Provided data:
● ● ● ●
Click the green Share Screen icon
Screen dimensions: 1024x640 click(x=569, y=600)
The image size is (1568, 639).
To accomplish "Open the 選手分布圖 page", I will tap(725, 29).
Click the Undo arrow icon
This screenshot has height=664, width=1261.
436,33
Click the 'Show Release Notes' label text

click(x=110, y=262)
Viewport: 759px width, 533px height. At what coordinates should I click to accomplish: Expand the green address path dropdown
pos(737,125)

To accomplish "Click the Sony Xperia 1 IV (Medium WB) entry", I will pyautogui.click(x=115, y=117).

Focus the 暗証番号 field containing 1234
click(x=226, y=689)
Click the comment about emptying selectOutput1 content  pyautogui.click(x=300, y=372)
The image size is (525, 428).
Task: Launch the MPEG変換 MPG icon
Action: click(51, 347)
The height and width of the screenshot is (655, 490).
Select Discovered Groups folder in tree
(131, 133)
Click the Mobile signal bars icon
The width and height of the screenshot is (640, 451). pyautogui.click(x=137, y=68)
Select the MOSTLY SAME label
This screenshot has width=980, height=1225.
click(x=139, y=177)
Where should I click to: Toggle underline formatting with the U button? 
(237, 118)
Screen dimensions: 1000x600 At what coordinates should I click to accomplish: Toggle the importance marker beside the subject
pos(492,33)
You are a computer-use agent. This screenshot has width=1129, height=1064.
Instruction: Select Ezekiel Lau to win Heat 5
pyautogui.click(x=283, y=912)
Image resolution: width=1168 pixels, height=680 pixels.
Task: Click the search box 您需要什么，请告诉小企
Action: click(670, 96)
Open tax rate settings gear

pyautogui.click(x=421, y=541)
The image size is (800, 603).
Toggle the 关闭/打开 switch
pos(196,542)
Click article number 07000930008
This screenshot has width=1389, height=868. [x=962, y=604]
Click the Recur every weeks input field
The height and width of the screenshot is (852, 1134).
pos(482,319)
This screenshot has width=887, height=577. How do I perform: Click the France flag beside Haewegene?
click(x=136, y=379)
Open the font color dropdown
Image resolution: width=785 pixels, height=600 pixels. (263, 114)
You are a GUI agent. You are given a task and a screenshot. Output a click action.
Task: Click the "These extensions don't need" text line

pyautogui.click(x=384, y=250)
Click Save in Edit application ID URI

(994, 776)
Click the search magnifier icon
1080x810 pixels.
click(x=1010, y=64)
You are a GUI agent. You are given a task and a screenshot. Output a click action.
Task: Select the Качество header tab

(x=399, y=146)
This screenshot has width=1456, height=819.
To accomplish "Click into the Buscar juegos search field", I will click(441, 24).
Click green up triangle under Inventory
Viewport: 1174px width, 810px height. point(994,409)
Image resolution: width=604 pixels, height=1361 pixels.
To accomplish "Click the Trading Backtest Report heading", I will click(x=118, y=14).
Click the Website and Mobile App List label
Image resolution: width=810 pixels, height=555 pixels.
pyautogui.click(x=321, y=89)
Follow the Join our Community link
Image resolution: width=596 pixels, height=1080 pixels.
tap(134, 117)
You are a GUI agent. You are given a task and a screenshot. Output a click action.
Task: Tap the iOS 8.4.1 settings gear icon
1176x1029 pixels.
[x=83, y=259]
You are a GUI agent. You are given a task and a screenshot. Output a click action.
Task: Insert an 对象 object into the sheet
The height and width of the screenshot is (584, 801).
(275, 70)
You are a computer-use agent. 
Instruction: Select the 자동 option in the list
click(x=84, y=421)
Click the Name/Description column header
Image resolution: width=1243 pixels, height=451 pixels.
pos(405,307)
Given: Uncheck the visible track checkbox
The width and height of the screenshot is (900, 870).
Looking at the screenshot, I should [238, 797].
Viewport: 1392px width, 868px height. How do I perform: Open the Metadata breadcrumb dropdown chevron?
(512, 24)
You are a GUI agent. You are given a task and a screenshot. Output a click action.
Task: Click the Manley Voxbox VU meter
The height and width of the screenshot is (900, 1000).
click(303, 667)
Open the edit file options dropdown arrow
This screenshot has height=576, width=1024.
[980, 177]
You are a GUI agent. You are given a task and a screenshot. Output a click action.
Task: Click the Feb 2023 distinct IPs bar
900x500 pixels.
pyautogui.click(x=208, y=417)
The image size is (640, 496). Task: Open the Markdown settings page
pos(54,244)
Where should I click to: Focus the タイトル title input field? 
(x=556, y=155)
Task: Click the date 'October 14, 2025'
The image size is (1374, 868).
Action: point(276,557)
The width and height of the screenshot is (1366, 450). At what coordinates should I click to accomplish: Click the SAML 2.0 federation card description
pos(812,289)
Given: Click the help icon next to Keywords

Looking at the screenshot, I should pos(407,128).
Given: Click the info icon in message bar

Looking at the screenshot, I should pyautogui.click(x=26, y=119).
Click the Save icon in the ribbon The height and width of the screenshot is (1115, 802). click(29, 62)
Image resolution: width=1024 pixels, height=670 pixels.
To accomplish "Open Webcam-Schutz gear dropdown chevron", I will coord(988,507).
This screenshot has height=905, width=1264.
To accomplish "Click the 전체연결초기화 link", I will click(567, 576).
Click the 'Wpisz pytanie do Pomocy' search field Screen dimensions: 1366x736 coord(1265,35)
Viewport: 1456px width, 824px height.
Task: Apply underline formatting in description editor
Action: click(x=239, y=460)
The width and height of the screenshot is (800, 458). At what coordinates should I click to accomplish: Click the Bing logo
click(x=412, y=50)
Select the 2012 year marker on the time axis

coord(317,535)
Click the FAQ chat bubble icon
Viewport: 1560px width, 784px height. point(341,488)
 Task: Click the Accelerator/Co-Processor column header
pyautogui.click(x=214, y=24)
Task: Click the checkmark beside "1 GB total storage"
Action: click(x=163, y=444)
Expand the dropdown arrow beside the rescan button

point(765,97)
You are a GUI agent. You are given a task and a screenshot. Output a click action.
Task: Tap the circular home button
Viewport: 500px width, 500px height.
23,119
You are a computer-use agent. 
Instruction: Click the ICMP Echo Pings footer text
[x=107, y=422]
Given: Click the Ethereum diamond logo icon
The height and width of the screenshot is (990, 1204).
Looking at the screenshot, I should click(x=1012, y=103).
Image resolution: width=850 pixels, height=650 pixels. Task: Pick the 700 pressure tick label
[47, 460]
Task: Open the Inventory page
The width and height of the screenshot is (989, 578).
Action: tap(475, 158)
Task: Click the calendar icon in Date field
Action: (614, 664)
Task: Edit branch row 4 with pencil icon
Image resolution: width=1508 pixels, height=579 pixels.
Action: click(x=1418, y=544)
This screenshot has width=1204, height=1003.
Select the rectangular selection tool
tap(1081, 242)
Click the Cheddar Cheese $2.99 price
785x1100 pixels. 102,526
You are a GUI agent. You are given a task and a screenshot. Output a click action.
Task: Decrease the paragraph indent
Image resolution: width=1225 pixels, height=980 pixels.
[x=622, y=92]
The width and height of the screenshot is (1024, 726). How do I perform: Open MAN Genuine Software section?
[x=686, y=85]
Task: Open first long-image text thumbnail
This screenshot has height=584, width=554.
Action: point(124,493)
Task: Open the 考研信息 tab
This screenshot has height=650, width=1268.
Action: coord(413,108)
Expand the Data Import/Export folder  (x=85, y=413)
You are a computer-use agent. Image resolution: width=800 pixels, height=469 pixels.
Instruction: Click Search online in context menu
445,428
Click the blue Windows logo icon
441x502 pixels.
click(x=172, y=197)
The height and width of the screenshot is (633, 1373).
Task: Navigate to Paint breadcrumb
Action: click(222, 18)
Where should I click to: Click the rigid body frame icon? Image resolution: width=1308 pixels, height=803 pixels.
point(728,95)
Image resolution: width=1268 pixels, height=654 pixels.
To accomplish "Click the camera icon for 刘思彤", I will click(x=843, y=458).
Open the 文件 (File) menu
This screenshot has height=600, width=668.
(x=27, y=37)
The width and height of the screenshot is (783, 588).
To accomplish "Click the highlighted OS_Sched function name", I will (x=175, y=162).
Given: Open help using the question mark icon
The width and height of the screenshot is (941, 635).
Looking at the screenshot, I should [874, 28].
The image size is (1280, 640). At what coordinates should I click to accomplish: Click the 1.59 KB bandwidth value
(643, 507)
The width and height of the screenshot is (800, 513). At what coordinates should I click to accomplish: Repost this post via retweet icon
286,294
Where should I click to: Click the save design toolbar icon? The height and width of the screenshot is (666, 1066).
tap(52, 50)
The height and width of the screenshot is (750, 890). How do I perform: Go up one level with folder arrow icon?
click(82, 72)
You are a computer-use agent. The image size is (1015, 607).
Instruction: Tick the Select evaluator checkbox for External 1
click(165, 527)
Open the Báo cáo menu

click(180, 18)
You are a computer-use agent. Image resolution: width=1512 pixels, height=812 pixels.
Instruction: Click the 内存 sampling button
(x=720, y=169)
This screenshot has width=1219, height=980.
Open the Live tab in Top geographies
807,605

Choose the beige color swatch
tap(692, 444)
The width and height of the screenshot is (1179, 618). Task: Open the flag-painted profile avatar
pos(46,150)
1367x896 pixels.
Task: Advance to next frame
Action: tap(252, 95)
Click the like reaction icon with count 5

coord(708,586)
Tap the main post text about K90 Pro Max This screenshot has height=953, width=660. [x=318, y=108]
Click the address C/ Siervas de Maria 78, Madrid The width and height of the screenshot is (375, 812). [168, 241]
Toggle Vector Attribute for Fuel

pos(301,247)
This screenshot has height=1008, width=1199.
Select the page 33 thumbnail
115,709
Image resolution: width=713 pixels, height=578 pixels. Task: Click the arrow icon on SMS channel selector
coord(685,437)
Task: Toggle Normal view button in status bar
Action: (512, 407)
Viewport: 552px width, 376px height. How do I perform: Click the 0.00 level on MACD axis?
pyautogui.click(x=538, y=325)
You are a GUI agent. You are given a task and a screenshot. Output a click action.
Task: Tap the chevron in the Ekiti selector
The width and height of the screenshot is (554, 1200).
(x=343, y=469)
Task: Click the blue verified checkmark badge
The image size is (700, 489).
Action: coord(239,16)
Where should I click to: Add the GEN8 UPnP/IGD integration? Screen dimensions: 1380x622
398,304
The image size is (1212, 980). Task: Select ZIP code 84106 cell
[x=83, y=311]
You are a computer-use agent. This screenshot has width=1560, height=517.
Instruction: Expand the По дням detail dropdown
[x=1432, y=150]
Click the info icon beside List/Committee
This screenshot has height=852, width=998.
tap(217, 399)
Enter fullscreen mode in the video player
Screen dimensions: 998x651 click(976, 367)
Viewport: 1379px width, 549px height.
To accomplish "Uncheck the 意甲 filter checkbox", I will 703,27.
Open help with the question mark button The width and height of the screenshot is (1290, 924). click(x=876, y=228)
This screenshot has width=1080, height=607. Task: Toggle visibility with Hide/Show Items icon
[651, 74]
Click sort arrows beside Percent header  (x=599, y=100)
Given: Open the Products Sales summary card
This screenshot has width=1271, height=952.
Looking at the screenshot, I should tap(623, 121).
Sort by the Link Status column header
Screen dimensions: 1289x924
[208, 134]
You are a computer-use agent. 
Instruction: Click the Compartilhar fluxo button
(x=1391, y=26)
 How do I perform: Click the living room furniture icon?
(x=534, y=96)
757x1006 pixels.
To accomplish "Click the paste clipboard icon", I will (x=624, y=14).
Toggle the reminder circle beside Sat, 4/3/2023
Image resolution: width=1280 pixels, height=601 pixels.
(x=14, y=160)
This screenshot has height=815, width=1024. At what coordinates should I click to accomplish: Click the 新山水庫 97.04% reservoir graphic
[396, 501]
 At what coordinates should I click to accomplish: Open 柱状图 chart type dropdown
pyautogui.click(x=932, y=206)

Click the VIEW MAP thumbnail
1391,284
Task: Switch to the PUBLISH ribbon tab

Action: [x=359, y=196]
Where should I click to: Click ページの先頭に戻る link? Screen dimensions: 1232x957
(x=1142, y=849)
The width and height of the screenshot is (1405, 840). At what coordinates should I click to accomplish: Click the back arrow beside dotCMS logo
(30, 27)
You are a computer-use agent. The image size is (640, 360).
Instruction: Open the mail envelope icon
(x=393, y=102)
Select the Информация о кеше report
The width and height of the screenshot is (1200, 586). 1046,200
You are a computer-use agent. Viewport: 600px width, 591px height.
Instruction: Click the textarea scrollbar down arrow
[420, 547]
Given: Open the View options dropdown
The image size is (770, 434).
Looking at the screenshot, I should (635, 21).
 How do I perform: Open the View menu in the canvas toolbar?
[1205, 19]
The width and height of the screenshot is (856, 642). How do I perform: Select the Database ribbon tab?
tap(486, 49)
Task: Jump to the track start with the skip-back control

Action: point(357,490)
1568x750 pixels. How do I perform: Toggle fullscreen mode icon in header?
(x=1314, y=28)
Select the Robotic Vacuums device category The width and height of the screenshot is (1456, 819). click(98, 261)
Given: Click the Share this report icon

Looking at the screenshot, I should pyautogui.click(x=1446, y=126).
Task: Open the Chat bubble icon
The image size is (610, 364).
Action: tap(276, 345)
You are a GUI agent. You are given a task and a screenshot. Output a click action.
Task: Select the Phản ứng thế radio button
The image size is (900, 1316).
● ● ● ●
Work to be completed: Once you reach the line with "Select the rectangular selection tool" in the data above, copy it and every line after it exactly, up to and including the line with "You are a computer-use agent. Image resolution: width=800".

Written response:
Select the rectangular selection tool
tap(1081, 242)
Click the Cheddar Cheese $2.99 price
785x1100 pixels. 102,526
You are a GUI agent. You are given a task and a screenshot. Output a click action.
Task: Decrease the paragraph indent
Image resolution: width=1225 pixels, height=980 pixels.
[x=622, y=92]
The width and height of the screenshot is (1024, 726). How do I perform: Open MAN Genuine Software section?
[x=686, y=85]
Task: Open first long-image text thumbnail
This screenshot has height=584, width=554.
Action: point(124,493)
Task: Open the 考研信息 tab
This screenshot has height=650, width=1268.
Action: coord(413,108)
Expand the Data Import/Export folder  (x=85, y=413)
You are a computer-use agent. Image resolution: width=800 pixels, height=469 pixels.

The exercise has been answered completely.